4.2. Results Evaluation of the US

The evaluation of results for the US is summarized in Figure 17, Figure 18, Figure 19, Figure 20, Figure 21 and Figure 22. As shown in these figures, the best method is chosen as the dynamic indirect GP because of its low error rate and high prediction ability. Additionally, the result for the US is a little better than that of Spain due to normal and uniform time series. The maximum error in MAPE in the test data of the dynamic indirect GP is accrued in winter and autumn, which is better than the static GP (2% in comparison with 10%). The RMSE for the US has a similar discussion to MAPE. In addition, the results of SVM are close to those of the DI model.

The best prediction accuracy with higher than 97% and a maximum of 99.99% is related to the dynamic indirect GP that is shown in Figure 19. However, other combination methods have similar results. Additionally, the dynamic GP could realize 95% prediction of test data on average.

It is clear in Figure 20 that the only the dynamic indirect GP could decrease the PINAW in the test data prediction after the training step. The PINAW value of the test data by other models is almost variated from the values of training data.

The values of IS by the dynamic indirect GP are closer to zero in comparison to the other methods, especially in the test step results of the static GP, indirect GP, and direct GP. Therefore, based on the information in Figure 21, the best manner is the dynamic indirect GP.

Finally, Figure 22 shows the values of TIC. In this figure, the lowest results, which are close to zero, only appear in the dynamic indirect GP results.
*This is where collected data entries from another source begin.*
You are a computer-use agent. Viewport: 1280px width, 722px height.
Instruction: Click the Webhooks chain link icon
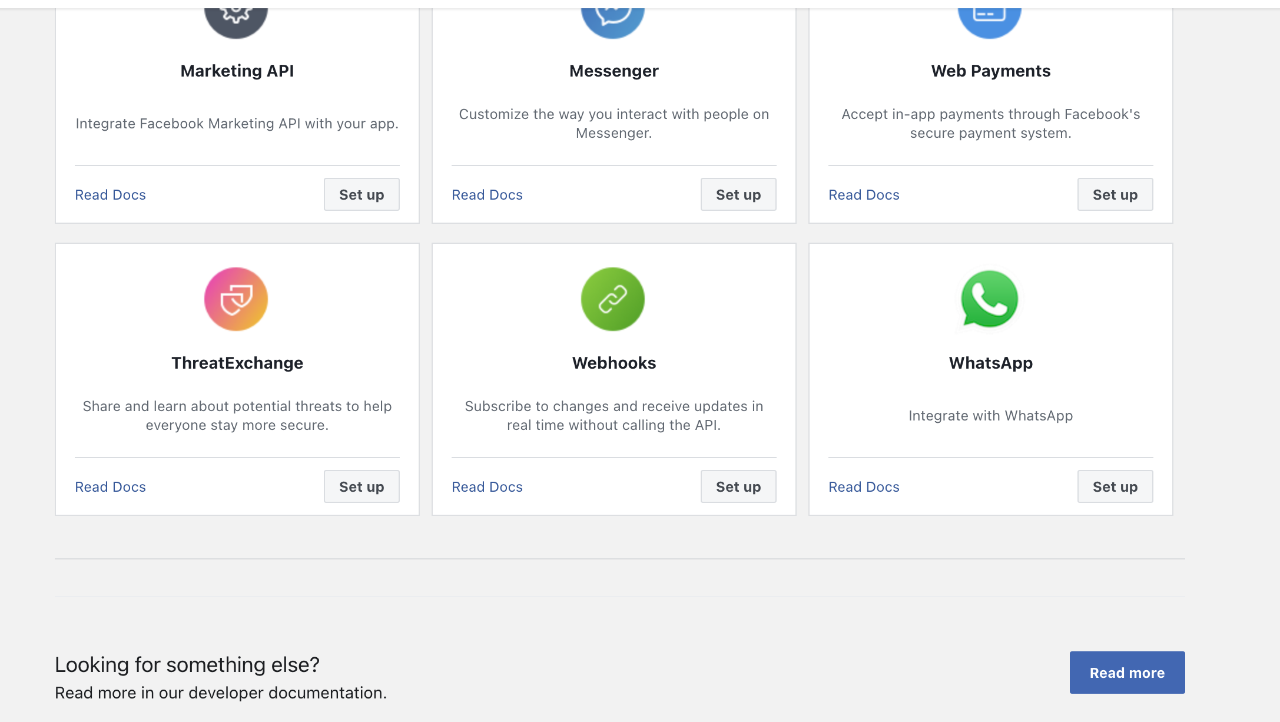point(613,299)
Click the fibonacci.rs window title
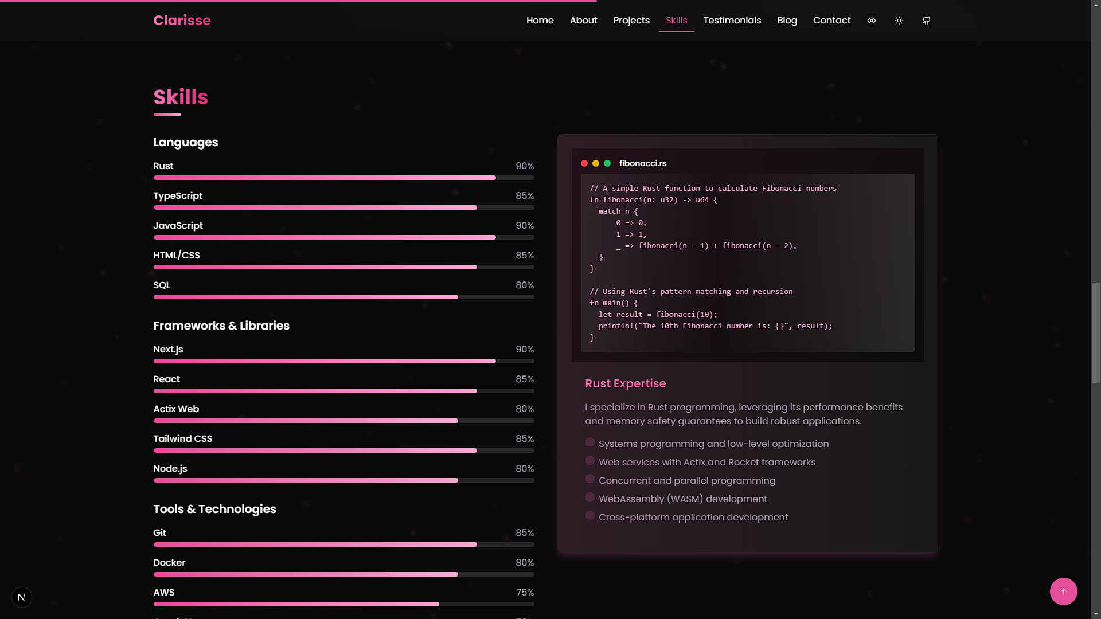Image resolution: width=1101 pixels, height=619 pixels. [x=643, y=163]
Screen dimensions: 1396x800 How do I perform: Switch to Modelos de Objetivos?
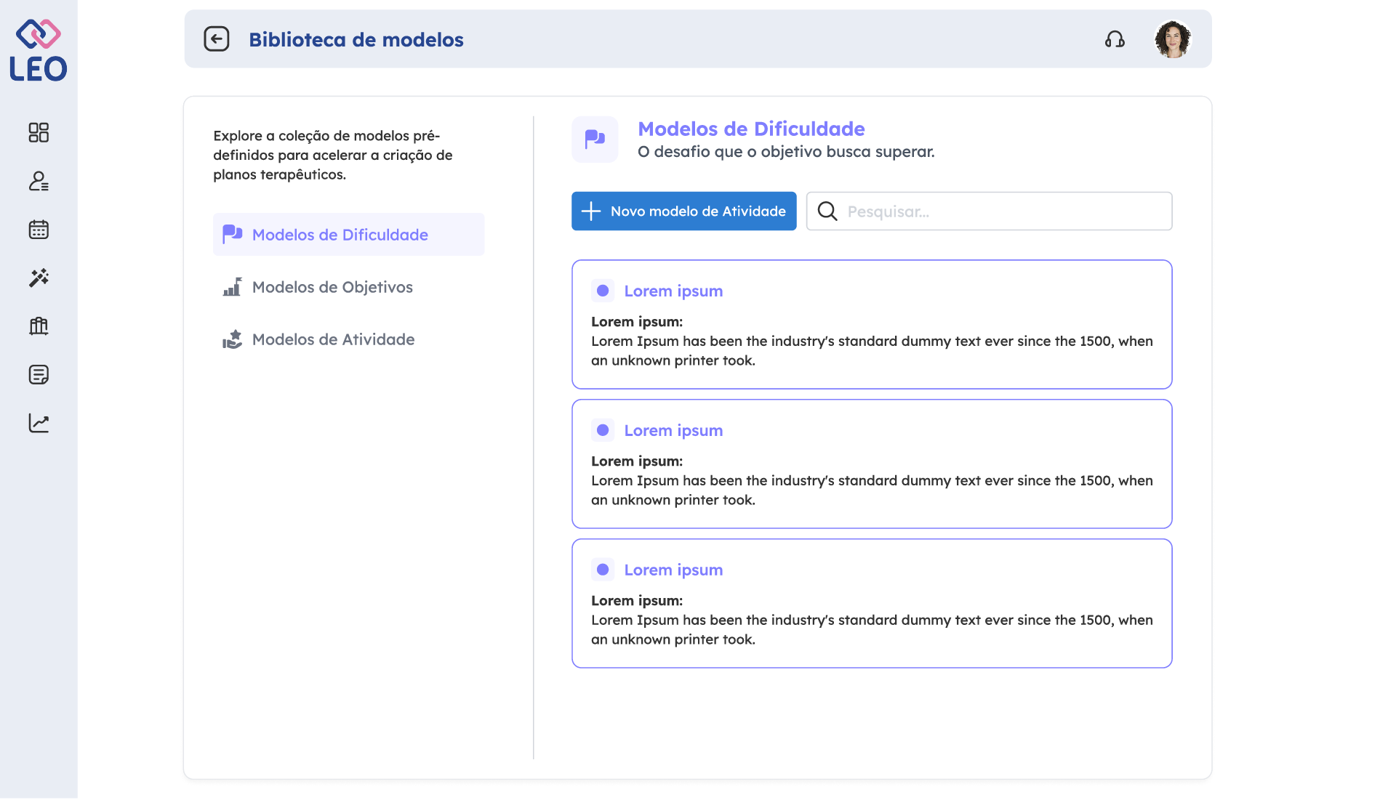click(332, 287)
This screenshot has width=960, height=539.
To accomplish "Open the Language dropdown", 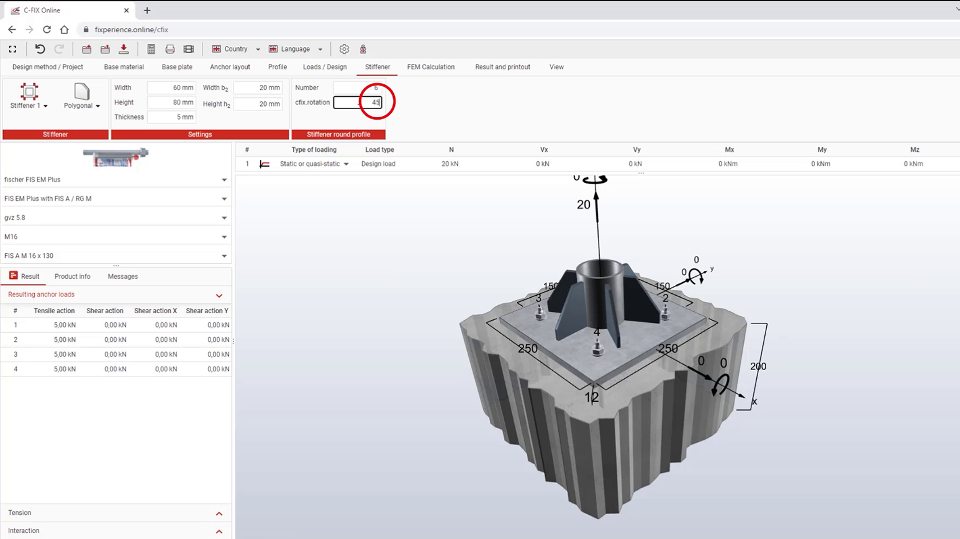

For example, the TIC values for the spring of the test step are 0.49 and 0.25 related to the static direct GP and the dynamic GP, respectively; however, they are higher than 0.07, which is the value obtained by the dynamic indirect GP. Other examples can be found in all seasons when the ability of the dynamic indirect GP is higher than other methods, especially individual models.

5. Conclusions

In this paper, firstly, various models of GP as dynamic, static, direct, and indirect are considered, and their combinations are proposed to forecast the EP of two electricity markets in the US and Spain. The GP is a robust stochastic method that could be reformed into time series problems. In this paper, six CFs are used to validate the training and testing data. In addition, the time series of both the training data and the testing data are decomposed into the main and harmonics components, and the multi-prediction is applied in this paper to increase the accuracy. The results obtained by different methods are evaluated using various metrics and the best method is introduced as the dynamic indirect GP. Its error is close to zero, which shows the robustness of the proposed model. Moreover, the results show that the accuracy of combination models of GP is better than the individual models by at least 1–5%. Moreover, the dynamic GP is better than other the individual models. Moreover, the results of SVM are also rendered and have similar results to the direct GP. The forecasting results show that if the time series of EP is uniform, a better accuracy will be obtained. This issue is supported by a comparison of the two different electricity markets. The results of the test step showed that the best of all methods is the dynamic indirect GP, which obtained the highest PICP (about 99% for both the US and Spain markets), and the lowest PINAW (about 9% for both the USA and Spain markets). In addition, in all results, the static GP is known to be the worst method, due to having the lowest PICP (about 90% for both the USA and Spain markets) and the highest PINAW (about 17% for both the USA and Spain markets).